Labels are ok, to point. But eventually, you start to see it’s pretty damn easy to drum a label. They become meaningless.
More Back Story
Noelle Helps Those Who Would Seem Beyond Help
She’s been a prison volunteer for 30+ years now.
She does so through a group called AVP (Alternatives to Violence Program.)
They teach prisoners a better way to deal with their issues, bring them peace, which lowers the level of chaos in the prion community at large.
It’s proven and highly effective.
She Shared With Me That Veterans Make The Worst Prisoners
I’ve been imprisoned. Briefly. On multiple occasions. And I know I couldn’t tolerate being trapped.
On one of my “trips”, I was put into solitary confinement to protect the other prisoners.
As a Marine and a man, I was always proud of that. Is that wrong? LOL
Anyway, Noelle always admired what I’d survived at my own hands, to include my level of violence and such, and the fact that I found a way to heal and move on from it.
Maybe that’s why I admired her AVP work so much.
“People are domesticated out of knowing their purpose.”

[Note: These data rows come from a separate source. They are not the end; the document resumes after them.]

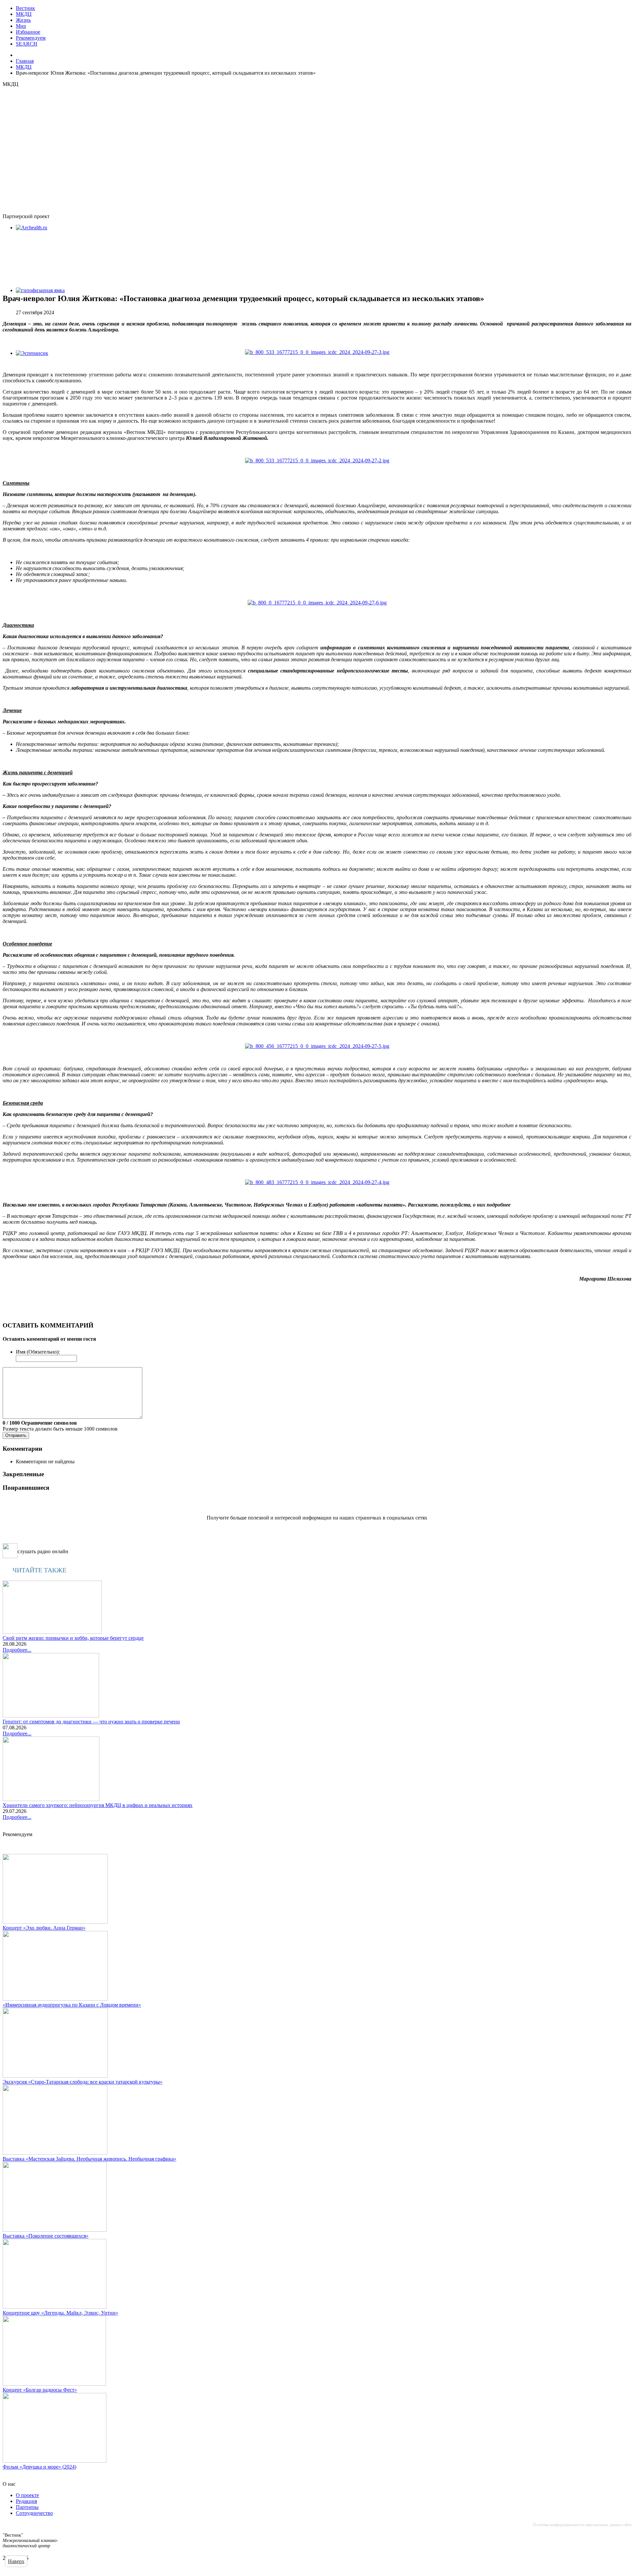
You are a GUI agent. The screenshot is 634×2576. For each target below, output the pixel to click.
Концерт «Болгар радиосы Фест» (40, 2390)
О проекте (27, 2495)
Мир (21, 26)
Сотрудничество (34, 2513)
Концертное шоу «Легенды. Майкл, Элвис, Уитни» (60, 2313)
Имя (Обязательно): (38, 1352)
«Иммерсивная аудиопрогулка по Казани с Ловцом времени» (72, 2005)
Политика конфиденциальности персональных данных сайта (582, 2524)
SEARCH (26, 44)
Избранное (28, 32)
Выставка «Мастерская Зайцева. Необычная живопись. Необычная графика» (89, 2159)
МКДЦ (24, 14)
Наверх (16, 2561)
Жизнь (23, 20)
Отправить (15, 1435)
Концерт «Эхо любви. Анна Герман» (44, 1928)
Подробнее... (17, 1650)
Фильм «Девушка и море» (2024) (39, 2467)
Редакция (26, 2501)
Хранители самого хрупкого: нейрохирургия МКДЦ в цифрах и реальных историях (98, 1805)
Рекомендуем (31, 38)
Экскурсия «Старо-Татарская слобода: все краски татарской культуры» (82, 2082)
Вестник (25, 8)
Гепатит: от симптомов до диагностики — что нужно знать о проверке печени (91, 1721)
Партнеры (27, 2507)
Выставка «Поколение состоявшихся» (45, 2236)
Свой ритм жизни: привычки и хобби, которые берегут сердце (73, 1638)
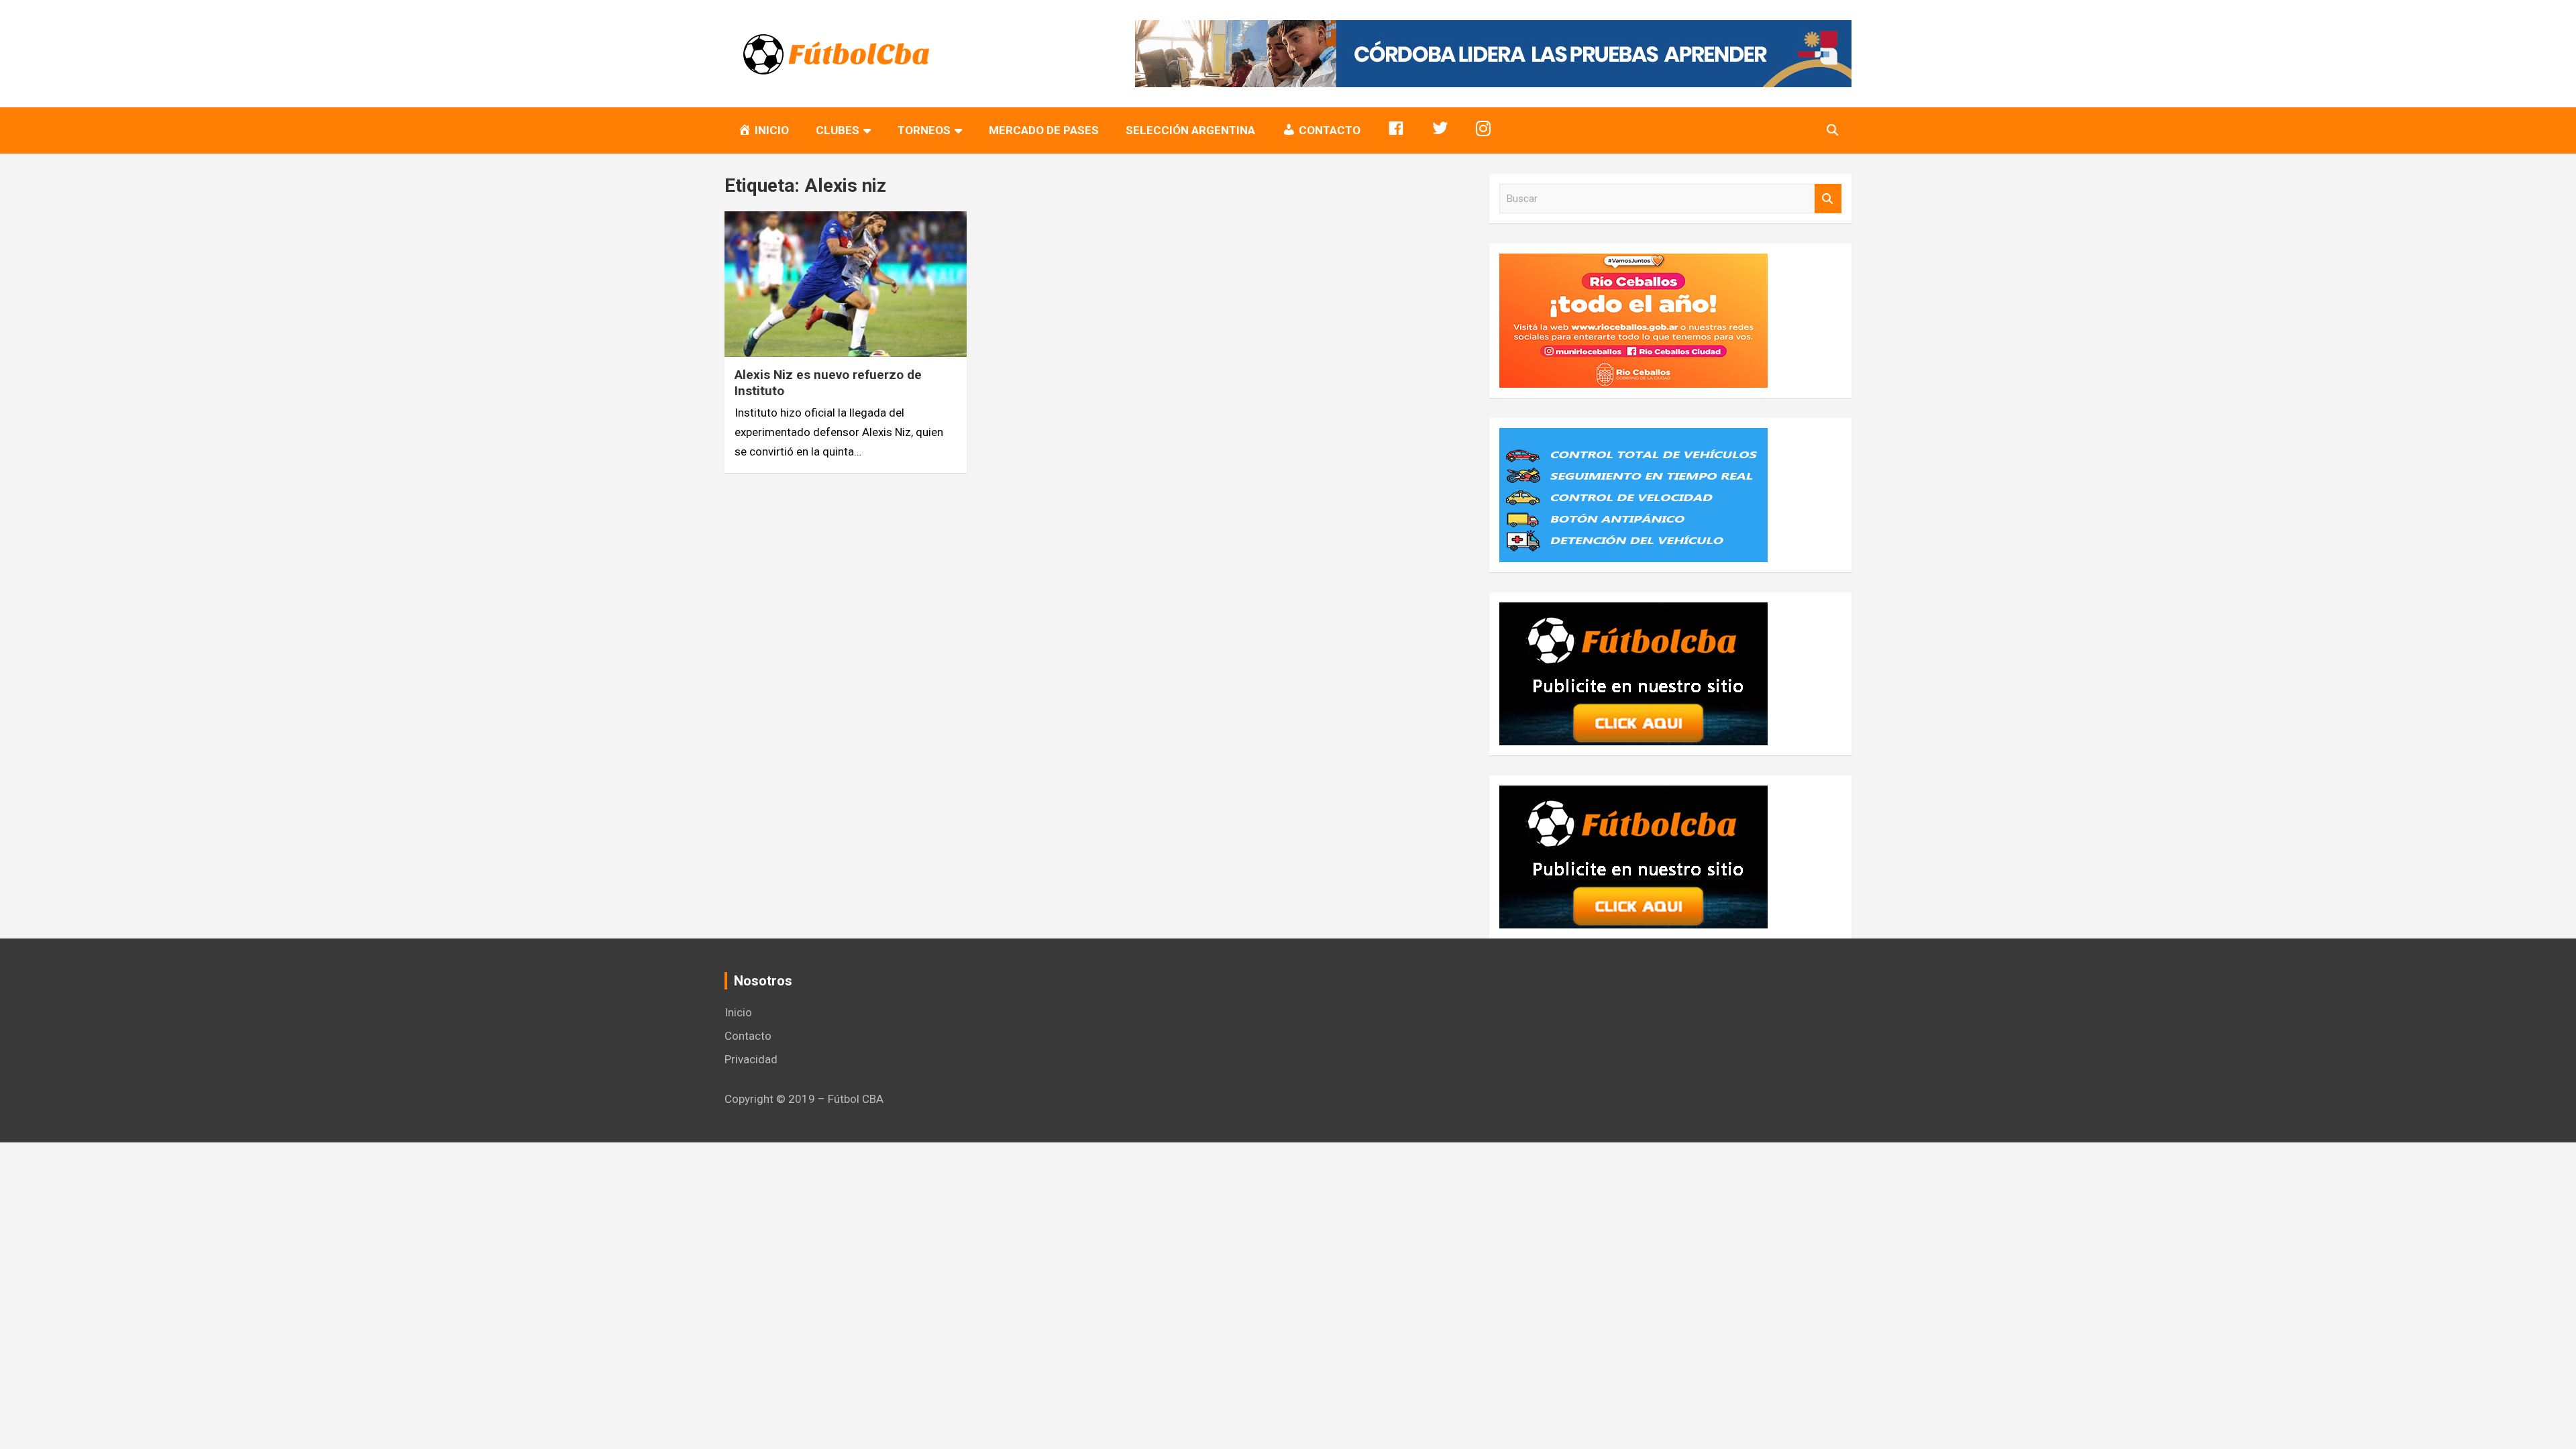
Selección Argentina (1190, 130)
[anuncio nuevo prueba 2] (1633, 612)
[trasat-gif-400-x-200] (1633, 437)
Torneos (924, 130)
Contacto (747, 1035)
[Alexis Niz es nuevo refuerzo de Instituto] (845, 284)
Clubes (837, 130)
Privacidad (750, 1059)
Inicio (738, 1012)
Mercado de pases (1044, 130)
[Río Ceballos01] (1633, 263)
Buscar (1828, 199)
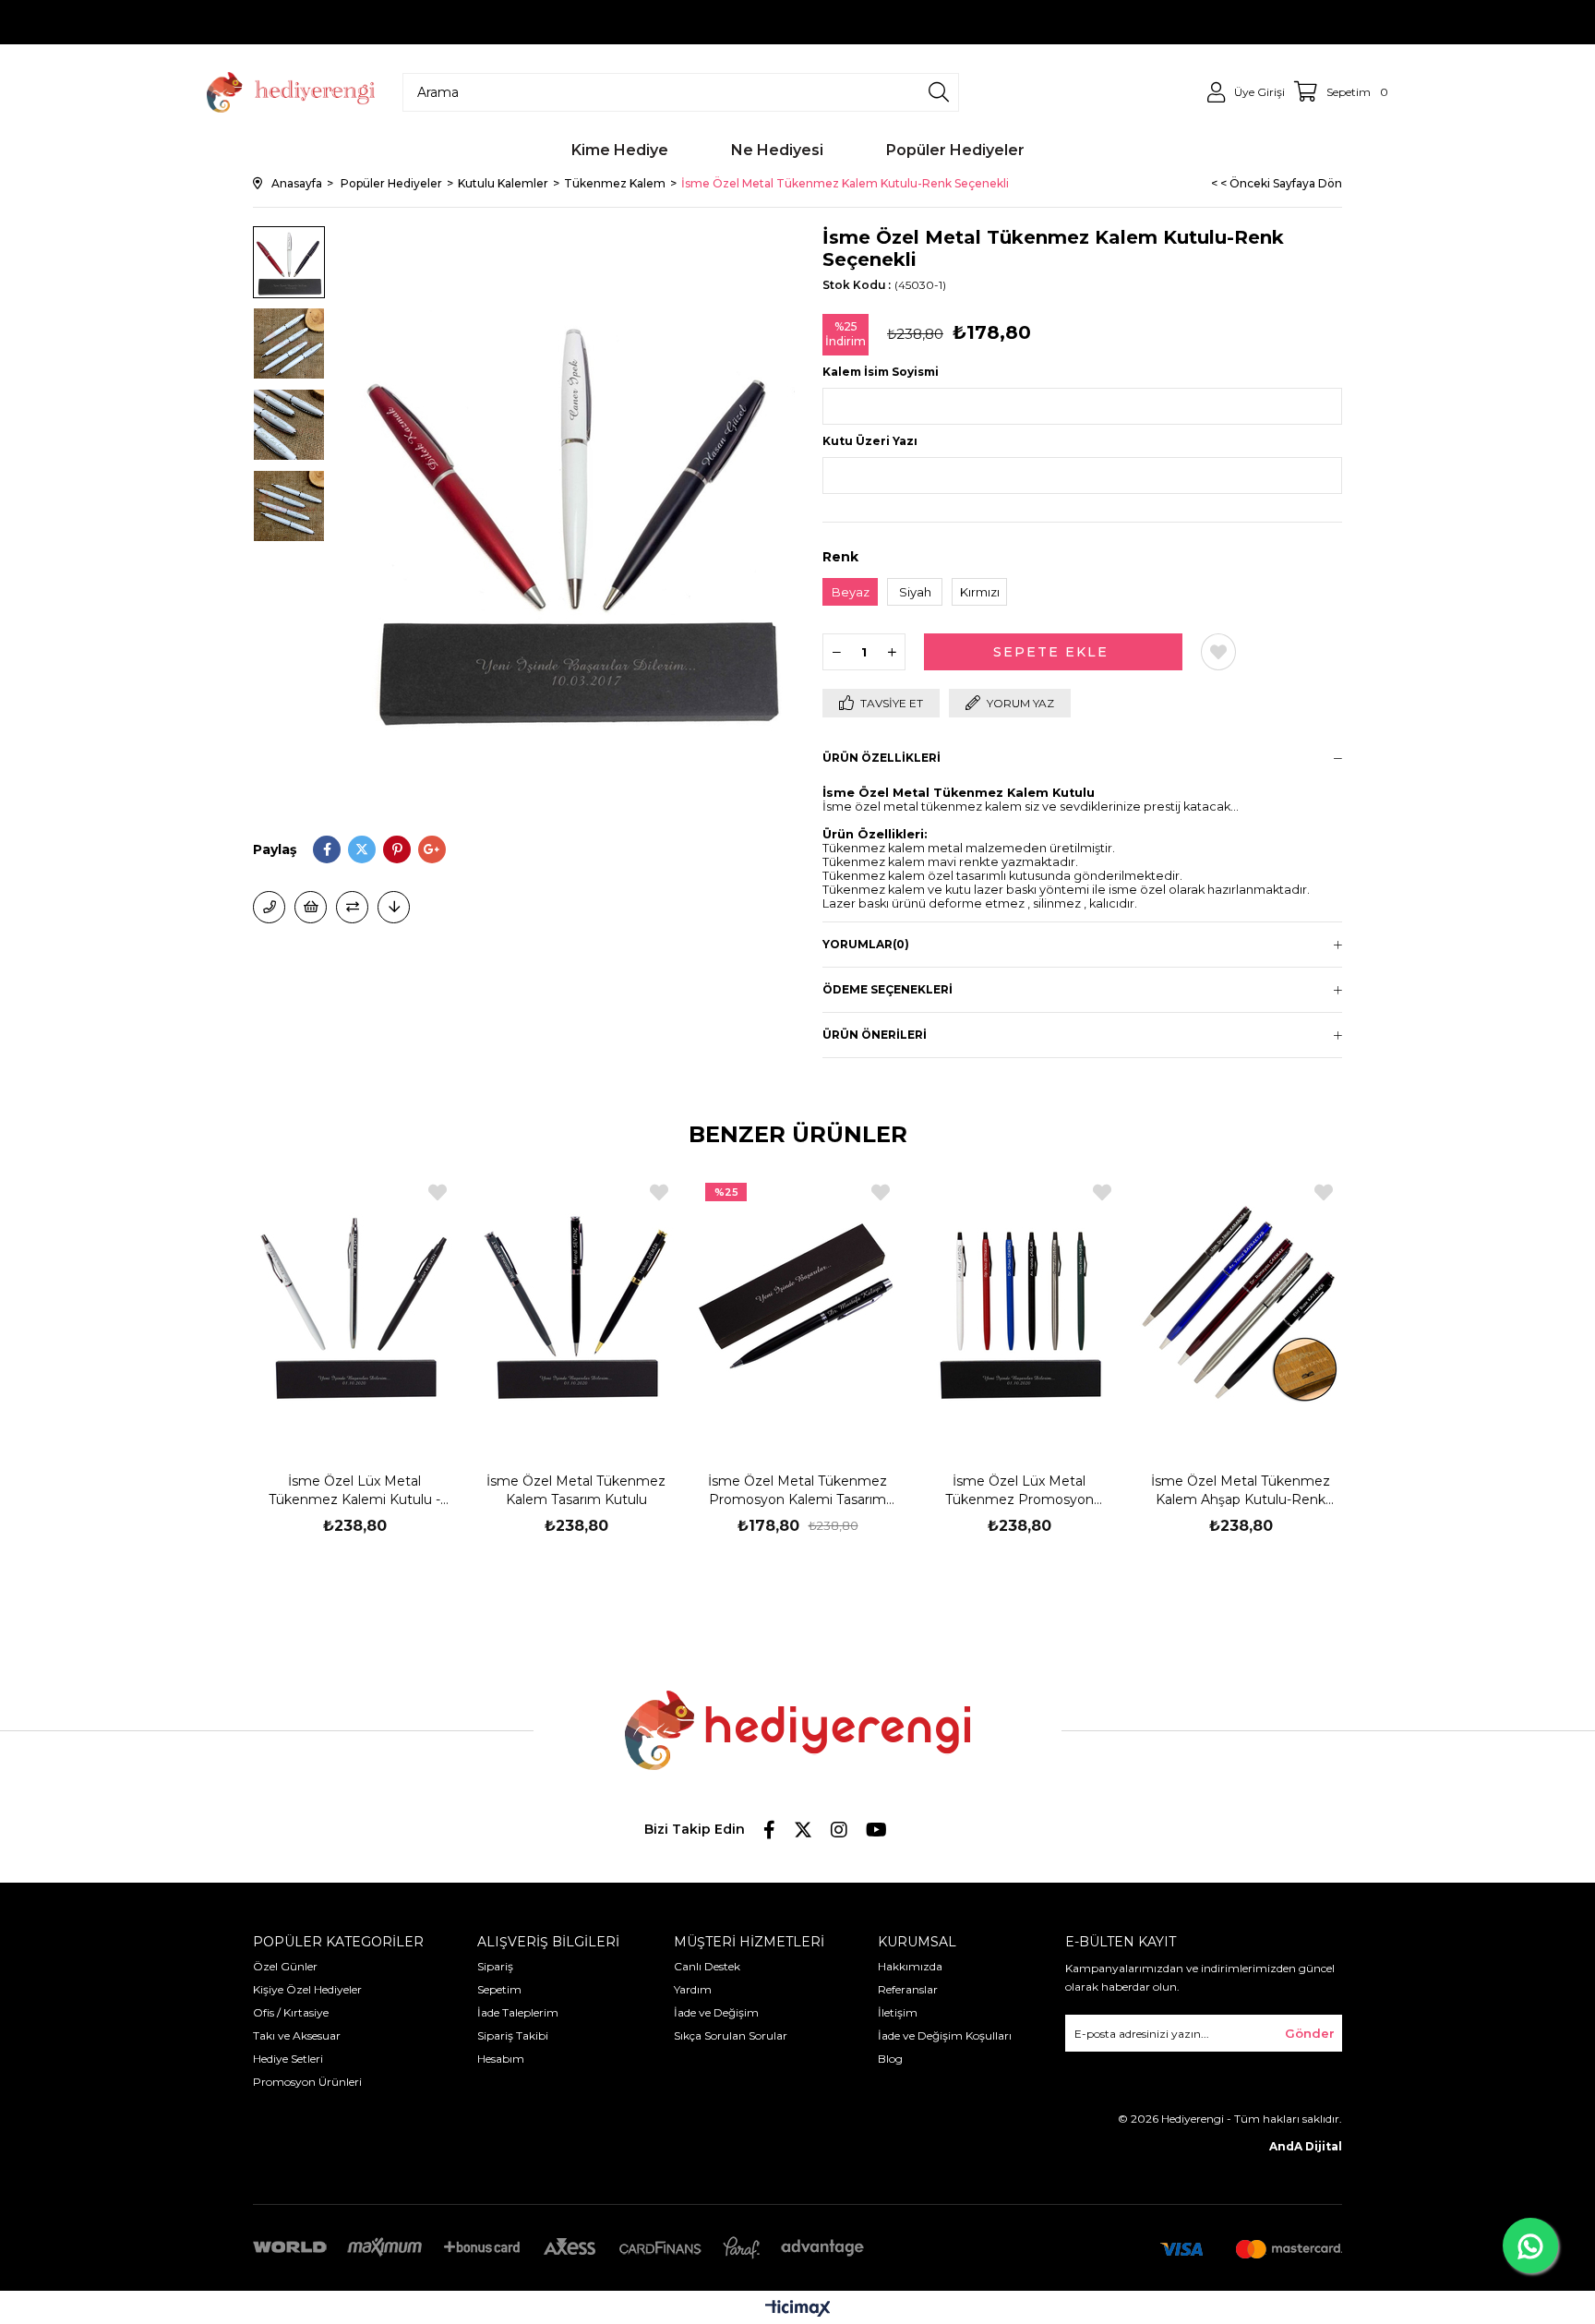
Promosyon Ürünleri (307, 2082)
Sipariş (495, 1966)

This was one of the coolest things she said in this interview.
And this is a thing for me.
I have a hard time accepting the very little other people are often willing to accept for themselves.
They just don’t think it’s possible. Realistic.
That’s the sound of a soul dying, to my ears.
To be sure, they dowant more.
And I often can see what it is that makes them great, even when they can’t.
And they deserve more, even though they think they don’t.
So they don’t even try to grow. Their dreams dead in the womb.
I still struggle with this.
But I no longer share that fact with anyone not already asking about it.
This is one way I protect my sanity from myself.
Which leads to the other cool thing Noelle shared in this interview:
“You’re Not In Charge Of Other People’s Shit!”
Do your best to remember that when next the urge to save is becoming embarrassingly strong.